Molecular Dynamic Simulations of Gabaergic Ciclic Ketones: Interaction with membranes and their contrast with experimental results

MIGUEL V; SANCHEZ-BORZONE M; GARCÍA DA

Jornada; Jornada Vincular para crecer. Camino hacia los 20 años del ICTA; 2015

The GABAA receptor (GABA-R) is the main inhibitory receptor of the Central Nervous System. It possesses  binding  sites  for  drugs  other  than  the  neurotransmitter  GABA,  including benzodiazepines,  barbiturates,  and  the  convulsing  picrotoxine,  which  behave  as  allosteric modulators or channel blockers.
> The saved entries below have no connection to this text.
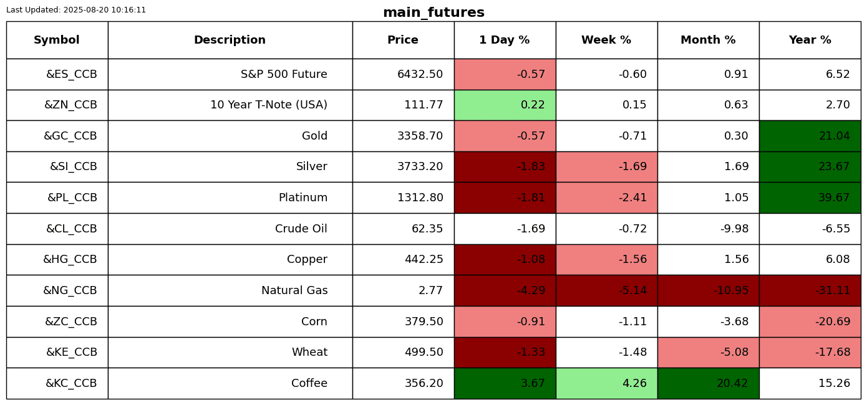867x405 pixels.
Task: Click the Year % column header
Action: coord(810,40)
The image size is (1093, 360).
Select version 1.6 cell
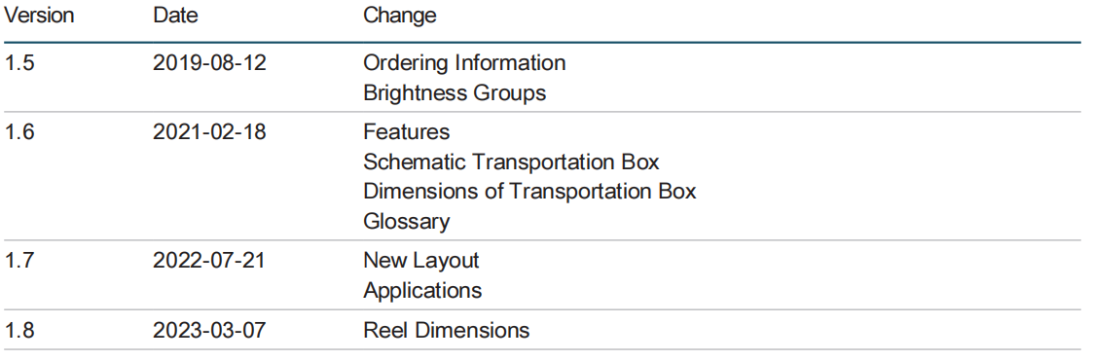[18, 131]
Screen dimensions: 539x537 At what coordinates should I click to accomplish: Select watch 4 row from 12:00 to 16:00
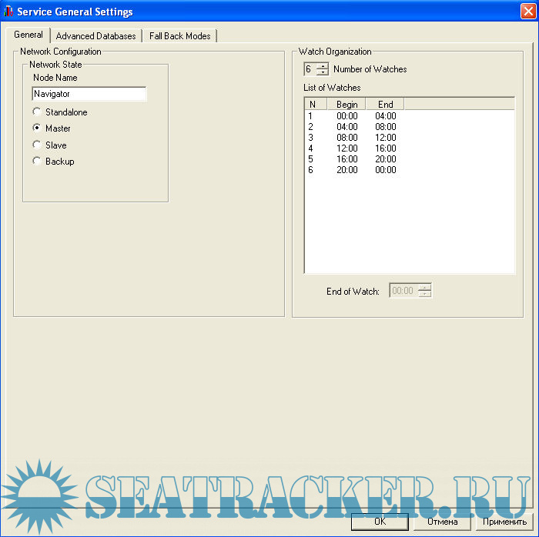pos(347,148)
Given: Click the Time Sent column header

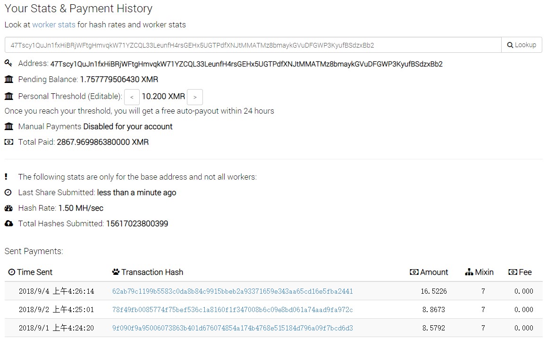Looking at the screenshot, I should click(x=30, y=272).
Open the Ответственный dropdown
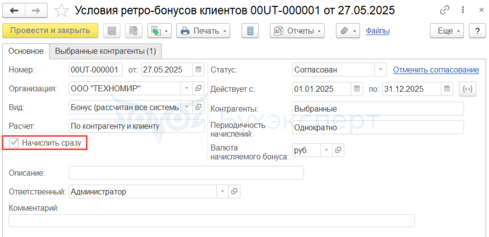This screenshot has width=489, height=237. (x=222, y=192)
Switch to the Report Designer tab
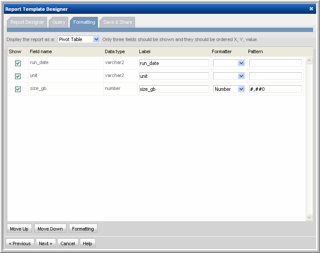Screen dimensions: 320x253 point(27,22)
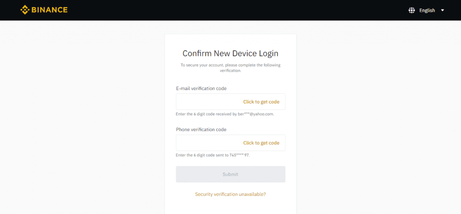The image size is (461, 214).
Task: Click the white card area below the link
Action: pyautogui.click(x=231, y=206)
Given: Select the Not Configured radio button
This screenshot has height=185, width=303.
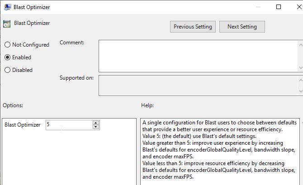Looking at the screenshot, I should 7,45.
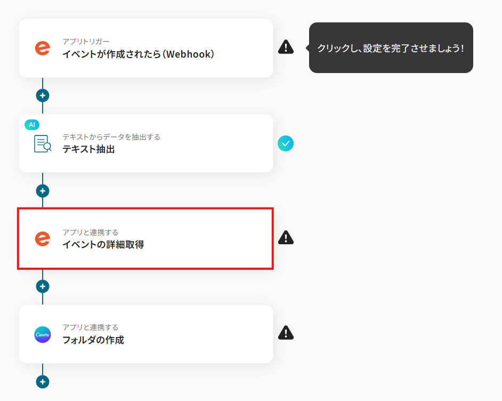
Task: Click the document search icon for テキスト抽出
Action: [x=43, y=143]
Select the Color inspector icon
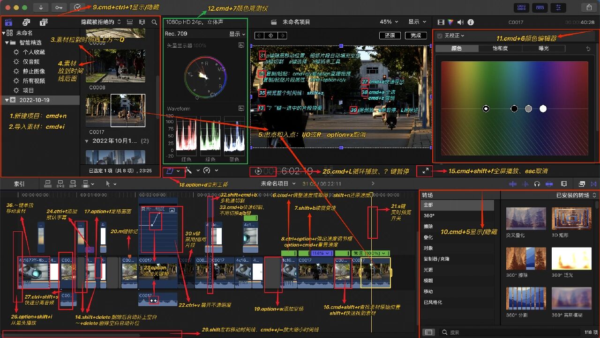Viewport: 600px width, 338px height. point(450,22)
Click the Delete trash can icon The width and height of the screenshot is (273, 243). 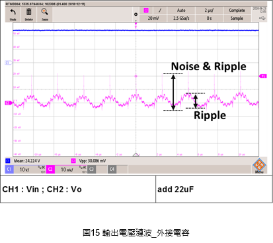tap(29, 12)
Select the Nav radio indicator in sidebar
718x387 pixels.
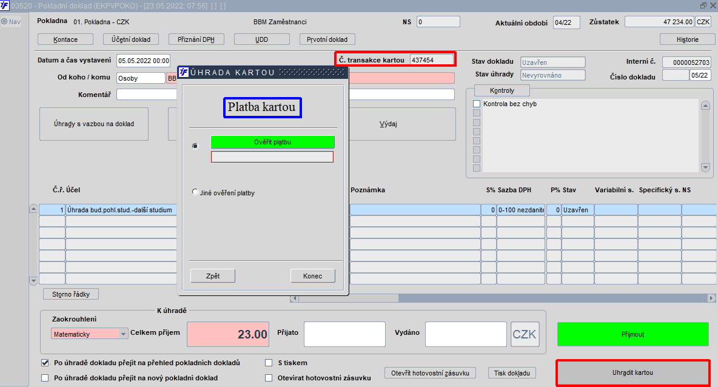[4, 21]
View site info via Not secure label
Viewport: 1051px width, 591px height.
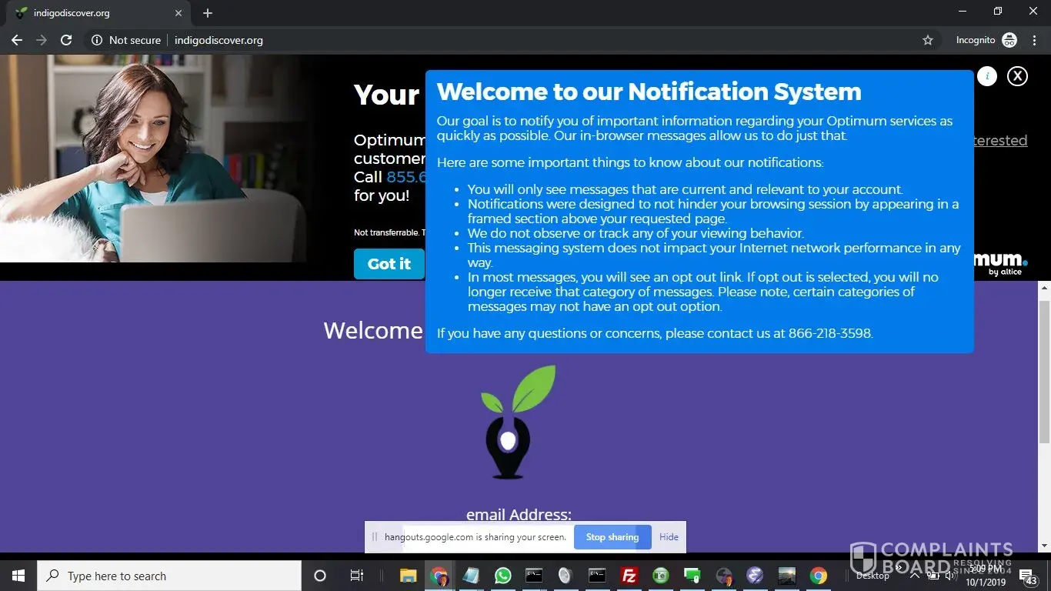(126, 40)
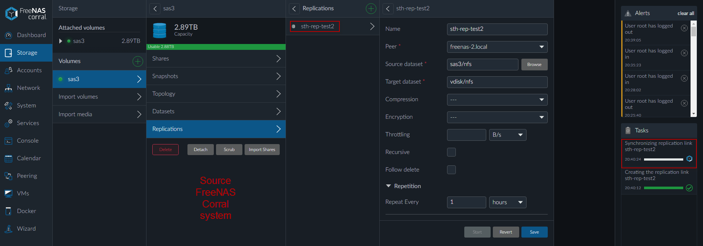Click the Scrub button
Screen dimensions: 703x246
click(229, 150)
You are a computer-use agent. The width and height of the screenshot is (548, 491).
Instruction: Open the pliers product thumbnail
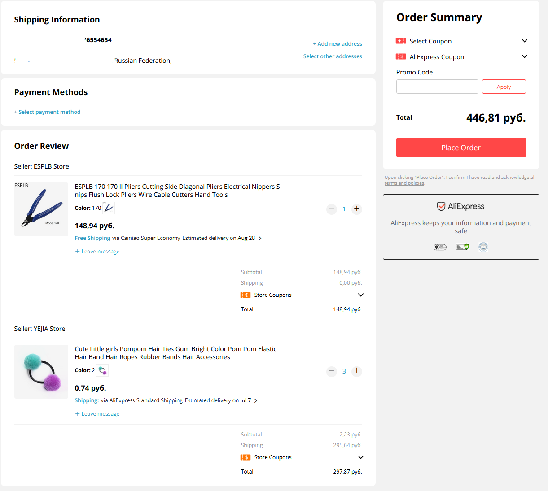[x=41, y=209]
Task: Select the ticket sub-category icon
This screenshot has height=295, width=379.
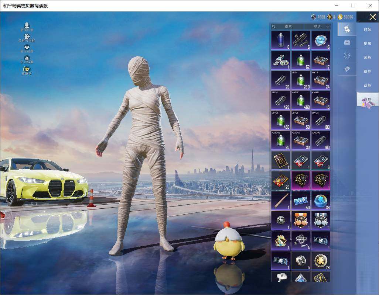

The study of this last binding site is especially relevant since it constitutes  the  target  of  widely  used  neurotoxic  organochlorine  pesticides  with  agricultural importance.  Our  group  has  studied  some  highly  lipophilic  cyclic  ketones  demonstrating  their ability  to  inhibit  the  GABA-R  activity.  Many  lipophilic  compounds  that  regulate  GABAA-R function may change the physical properties of the lipid bilayer. In the present work, we show Molecular Dynamics (MD) Simulation studies of the interaction of cyclic ketones with gabaergic activity,  using  a  model  bilayer  of  1,2-dipalmitoyl-sn-glycero-3-phosphocholine  (dpPC).  Free diffusion MD simulations of dpPC in presence of the different ketones were used to analyze their interaction with a bilayer. These studies revealed a looser packing in the hydrocarbon chains of the dpPC in presence of these ketones. Additionally, we obtained spatially resolved free energy profiles  of  ketones  partition  into  dpPC  bilayers  based  on  umbrella  sampling.  These  profiles allowed  us  to  determine  the  most  probable  ketones-dpPC  interaction  site.  MD  simulations results  were  contrasted  with  experimental  data  and  agreements  were  found.  Fluorescence anisotropy studies with different probes (DPH and TMA-DPH) indicated that all compounds were able to increase the membrane fluidity in a concentration dependent manner, and their effects were evidenced at different depth of the bilayer. Considering that the functions of proteins in the membrane might be altered as a result of the bilayer properties like elasticity, fluidity, thinning, etc.,  it  is  expected  that  GABAA-R  could  be  also  modulated  not  only  by  the  specific  ligand recognition, but also by changes in the physical state of the membrane.